Since Hive itself is a compute platform, most of our customers do not use Hive for any heavy duty compute queries as Xcalar solves the compute issue quite easily. However you can still connect to your Hive data lake from Xcalar and perform a low-bandwidth Hive SQL query to ingest small amounts of data for sampling.
And you guessed it right, we do not recommend executing high-bandwidth queries in Hive as Hive can tend to take a while to compute the result. So if you had a use case where you needed to ingest data in parallel at a very high bandwidth you can do this very easily by directly connecting to the HDFS layer that Hive metastore references. This is the preferred option for high-bandwidth or high-throughput import.
To answer your current question, here are the steps involved in setting up a connection to your Hive Data Lake.
Step 1: Install Hive Package
The first step is to install the Hive package on each node of the Xcalar cluster. Xcalar can also provide you the python wheels to do this more easily. This is especially useful, if you did not have internet access to the python repositories. Please note you will need to be root to execute the following.
apt-get install libsasl2-dev
pip3 install sasl
pip3 install --ignore-installed six thrift # It complained about six and distutils
pip3 install thrift-sasl
pip3 install pyhive
Step 2: Restart Xcalar Cluster
This step requires you to be a Xcalar administrator. Restart the Xcalar cluster.
Step 3: Test Hive Import
You can login to Xcalar Design and use Jupyter notebook to test if you can import pyhive.

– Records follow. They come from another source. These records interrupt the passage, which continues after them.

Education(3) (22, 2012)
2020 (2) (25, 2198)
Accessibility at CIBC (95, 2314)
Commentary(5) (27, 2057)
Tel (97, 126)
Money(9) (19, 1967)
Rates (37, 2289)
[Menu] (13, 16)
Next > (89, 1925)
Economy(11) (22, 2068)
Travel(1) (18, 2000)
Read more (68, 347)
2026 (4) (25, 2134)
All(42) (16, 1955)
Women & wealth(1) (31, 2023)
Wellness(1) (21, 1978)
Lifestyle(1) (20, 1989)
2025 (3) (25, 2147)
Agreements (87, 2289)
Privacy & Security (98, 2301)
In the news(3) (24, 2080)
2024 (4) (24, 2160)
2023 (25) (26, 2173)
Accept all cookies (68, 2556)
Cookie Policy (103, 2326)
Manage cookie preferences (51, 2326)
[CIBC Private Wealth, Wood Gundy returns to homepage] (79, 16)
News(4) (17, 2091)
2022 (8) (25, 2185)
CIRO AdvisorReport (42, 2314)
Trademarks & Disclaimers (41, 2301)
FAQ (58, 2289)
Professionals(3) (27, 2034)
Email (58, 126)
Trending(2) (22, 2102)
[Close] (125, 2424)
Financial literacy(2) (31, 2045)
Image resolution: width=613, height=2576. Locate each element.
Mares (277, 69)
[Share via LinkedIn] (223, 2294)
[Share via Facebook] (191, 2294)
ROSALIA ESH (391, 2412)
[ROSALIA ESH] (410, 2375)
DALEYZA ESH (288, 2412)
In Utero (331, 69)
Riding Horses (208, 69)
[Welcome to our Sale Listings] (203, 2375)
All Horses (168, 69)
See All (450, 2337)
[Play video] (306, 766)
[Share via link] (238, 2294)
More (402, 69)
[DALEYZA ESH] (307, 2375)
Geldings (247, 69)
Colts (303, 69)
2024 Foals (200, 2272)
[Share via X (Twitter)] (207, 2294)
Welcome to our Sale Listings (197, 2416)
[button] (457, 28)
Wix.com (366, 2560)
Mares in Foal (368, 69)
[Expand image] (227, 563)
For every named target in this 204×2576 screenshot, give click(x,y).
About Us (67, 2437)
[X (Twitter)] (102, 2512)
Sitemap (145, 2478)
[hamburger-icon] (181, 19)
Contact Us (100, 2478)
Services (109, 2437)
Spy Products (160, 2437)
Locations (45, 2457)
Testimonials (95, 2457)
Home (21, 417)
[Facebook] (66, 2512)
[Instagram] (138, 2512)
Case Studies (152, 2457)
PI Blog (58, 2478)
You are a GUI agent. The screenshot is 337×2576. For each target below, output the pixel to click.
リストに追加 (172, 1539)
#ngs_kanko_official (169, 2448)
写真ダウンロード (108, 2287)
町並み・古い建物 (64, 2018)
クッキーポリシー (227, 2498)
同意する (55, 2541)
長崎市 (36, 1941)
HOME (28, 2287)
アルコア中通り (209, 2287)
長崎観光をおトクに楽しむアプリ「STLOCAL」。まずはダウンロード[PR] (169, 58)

If above succeeds, you are all set.
Step 4: Setup Hive Connection
This step requires you to be a Xcalar administrator. In order to connect to your Hive data lake you can use the Database Connector Target. For instance, here is an example configuration.
The above assumes that you are not using a password server. If you do use a password server, you can mention the hostname of the password server in the pswprovider_ field, and the function name to invoke the password in the pswarguments_ field. The authentication mode is CUSTOM, assuming you have implemented a CUSTOM authenticator.
Press Add to add this Data Target.
Step 5: Test Hive Connection
Use the Import Data Source screen and select the Hive target you just created and press Next. In the next screen, you can enter an example SQL query to test your Hive connection.